The comment was made in the opening address at the senior doctors' annual conference at Te Papa in Wellington today.
The president of the Association of Salaried Medical Specialists said New Zealand has a good public health system, but it is under pressure.
Hein Stander pointed to the latest report of the Health Quality and Safety Commission, showing a rise in serious adverse events or errors in hospitals.
Dr Stander said the number of these events has more than doubled since the commission's first report in 2007.
"This has been explained and attributed to better health sector reporting and while that might be the case, I think it is a space we need to watch very closely."

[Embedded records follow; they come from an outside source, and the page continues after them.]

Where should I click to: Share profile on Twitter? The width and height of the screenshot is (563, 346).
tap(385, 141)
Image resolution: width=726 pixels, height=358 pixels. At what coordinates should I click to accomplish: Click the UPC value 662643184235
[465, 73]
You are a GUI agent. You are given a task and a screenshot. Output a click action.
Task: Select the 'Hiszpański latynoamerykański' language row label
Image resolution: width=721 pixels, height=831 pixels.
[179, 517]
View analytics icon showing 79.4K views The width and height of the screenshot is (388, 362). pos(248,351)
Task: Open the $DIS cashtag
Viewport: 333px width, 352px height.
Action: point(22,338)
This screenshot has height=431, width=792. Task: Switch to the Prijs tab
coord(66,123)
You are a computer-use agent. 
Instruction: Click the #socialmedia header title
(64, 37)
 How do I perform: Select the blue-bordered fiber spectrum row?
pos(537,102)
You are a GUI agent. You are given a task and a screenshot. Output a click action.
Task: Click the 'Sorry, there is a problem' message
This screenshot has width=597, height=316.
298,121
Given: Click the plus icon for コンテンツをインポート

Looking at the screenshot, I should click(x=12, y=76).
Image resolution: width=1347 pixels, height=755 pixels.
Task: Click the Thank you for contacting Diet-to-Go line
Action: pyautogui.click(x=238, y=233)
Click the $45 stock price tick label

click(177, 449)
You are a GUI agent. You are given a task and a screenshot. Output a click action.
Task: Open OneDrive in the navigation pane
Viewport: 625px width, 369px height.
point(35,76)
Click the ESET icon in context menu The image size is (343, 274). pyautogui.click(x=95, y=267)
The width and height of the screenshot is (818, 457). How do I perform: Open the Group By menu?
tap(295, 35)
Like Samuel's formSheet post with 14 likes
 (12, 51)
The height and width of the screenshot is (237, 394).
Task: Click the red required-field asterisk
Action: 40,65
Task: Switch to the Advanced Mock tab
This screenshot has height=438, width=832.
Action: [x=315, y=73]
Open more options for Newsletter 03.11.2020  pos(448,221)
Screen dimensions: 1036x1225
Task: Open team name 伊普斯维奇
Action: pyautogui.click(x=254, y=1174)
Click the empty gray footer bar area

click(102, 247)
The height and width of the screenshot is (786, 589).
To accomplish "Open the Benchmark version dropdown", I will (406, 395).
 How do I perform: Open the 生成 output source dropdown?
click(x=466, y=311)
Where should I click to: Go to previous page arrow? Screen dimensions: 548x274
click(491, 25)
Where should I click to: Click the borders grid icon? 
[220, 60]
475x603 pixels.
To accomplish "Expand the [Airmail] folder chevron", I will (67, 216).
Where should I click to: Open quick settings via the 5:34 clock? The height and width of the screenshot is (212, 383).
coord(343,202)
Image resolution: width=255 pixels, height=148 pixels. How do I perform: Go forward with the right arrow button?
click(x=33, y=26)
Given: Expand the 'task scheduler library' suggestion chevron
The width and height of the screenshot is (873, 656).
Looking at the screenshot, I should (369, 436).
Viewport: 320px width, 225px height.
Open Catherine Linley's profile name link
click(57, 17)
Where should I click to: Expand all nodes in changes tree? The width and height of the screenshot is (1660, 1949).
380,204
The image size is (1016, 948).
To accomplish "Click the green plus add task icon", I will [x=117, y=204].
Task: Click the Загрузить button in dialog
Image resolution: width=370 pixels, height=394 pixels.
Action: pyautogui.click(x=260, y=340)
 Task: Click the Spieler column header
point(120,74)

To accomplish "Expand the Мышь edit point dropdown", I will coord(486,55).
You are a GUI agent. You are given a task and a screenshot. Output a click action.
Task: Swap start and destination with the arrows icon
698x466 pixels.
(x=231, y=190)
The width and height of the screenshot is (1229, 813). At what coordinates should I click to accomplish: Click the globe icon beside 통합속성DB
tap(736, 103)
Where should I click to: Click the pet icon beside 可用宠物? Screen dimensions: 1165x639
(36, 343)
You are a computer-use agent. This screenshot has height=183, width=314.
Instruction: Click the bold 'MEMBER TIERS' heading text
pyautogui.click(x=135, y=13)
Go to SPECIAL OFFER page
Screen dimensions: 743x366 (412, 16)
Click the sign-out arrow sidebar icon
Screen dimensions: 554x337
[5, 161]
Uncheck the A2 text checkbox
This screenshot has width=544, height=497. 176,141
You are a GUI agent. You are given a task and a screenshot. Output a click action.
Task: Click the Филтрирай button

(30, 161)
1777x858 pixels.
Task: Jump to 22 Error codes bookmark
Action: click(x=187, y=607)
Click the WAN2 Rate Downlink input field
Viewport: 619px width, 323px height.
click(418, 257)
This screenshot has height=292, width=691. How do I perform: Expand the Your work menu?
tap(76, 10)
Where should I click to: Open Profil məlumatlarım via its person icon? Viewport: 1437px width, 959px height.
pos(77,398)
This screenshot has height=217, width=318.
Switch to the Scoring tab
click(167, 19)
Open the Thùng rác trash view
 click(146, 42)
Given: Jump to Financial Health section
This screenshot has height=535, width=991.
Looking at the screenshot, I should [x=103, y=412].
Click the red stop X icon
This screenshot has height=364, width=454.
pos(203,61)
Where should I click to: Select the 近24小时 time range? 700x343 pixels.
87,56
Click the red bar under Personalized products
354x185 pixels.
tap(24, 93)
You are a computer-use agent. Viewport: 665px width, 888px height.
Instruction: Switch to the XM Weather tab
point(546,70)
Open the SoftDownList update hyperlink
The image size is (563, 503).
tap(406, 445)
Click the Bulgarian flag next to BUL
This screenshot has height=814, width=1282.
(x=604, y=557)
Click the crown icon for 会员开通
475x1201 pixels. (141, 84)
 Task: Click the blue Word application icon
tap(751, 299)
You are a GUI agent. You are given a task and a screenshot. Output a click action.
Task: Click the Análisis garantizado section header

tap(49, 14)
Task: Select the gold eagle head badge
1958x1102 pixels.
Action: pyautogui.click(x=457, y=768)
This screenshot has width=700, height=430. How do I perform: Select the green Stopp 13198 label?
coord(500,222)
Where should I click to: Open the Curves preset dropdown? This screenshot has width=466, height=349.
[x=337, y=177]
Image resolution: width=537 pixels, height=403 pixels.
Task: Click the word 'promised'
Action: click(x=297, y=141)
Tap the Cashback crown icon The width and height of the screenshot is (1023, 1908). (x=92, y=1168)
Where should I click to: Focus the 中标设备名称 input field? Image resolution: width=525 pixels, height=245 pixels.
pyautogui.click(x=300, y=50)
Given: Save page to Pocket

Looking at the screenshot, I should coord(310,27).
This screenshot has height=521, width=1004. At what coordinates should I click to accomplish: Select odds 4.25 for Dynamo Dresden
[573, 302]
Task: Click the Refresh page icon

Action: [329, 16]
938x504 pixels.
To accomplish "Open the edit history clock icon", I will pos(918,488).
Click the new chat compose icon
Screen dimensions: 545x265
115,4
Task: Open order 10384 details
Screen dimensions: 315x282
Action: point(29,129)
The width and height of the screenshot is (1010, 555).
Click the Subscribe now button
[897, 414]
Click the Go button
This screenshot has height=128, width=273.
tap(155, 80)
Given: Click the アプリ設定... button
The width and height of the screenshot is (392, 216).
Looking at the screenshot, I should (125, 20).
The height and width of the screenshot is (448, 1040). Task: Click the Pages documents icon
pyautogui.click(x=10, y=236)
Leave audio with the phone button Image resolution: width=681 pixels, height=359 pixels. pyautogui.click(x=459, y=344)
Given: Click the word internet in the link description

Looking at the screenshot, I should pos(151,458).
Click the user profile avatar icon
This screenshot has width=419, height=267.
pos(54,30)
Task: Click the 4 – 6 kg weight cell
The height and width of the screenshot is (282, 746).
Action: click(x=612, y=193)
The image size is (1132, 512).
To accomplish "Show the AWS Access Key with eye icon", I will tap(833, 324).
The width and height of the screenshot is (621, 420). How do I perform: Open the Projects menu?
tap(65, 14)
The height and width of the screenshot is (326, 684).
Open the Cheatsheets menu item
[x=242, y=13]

Senior doctors claimed they were under constant pressure to stay within budget, resulting in fatigue, burnout and low morale.
A higher priority should be given to the happiness and health of the health workforce, he believed.
"Our jobs are intellectually challenging, physically demanding. We are faced with constant change and pressure to stay within budget and to do more with relatively less. This can lead to fatigue, compassion fatigue, burnout and a less effective, more-prone-to-mistakes workforce."
Dr Stander said it was difficult for doctors to offer compassion if they themselves were tired and rushed.
He said they needed time to spend with their patients to ask, "What matters to you" instead of "What is the matter with you?"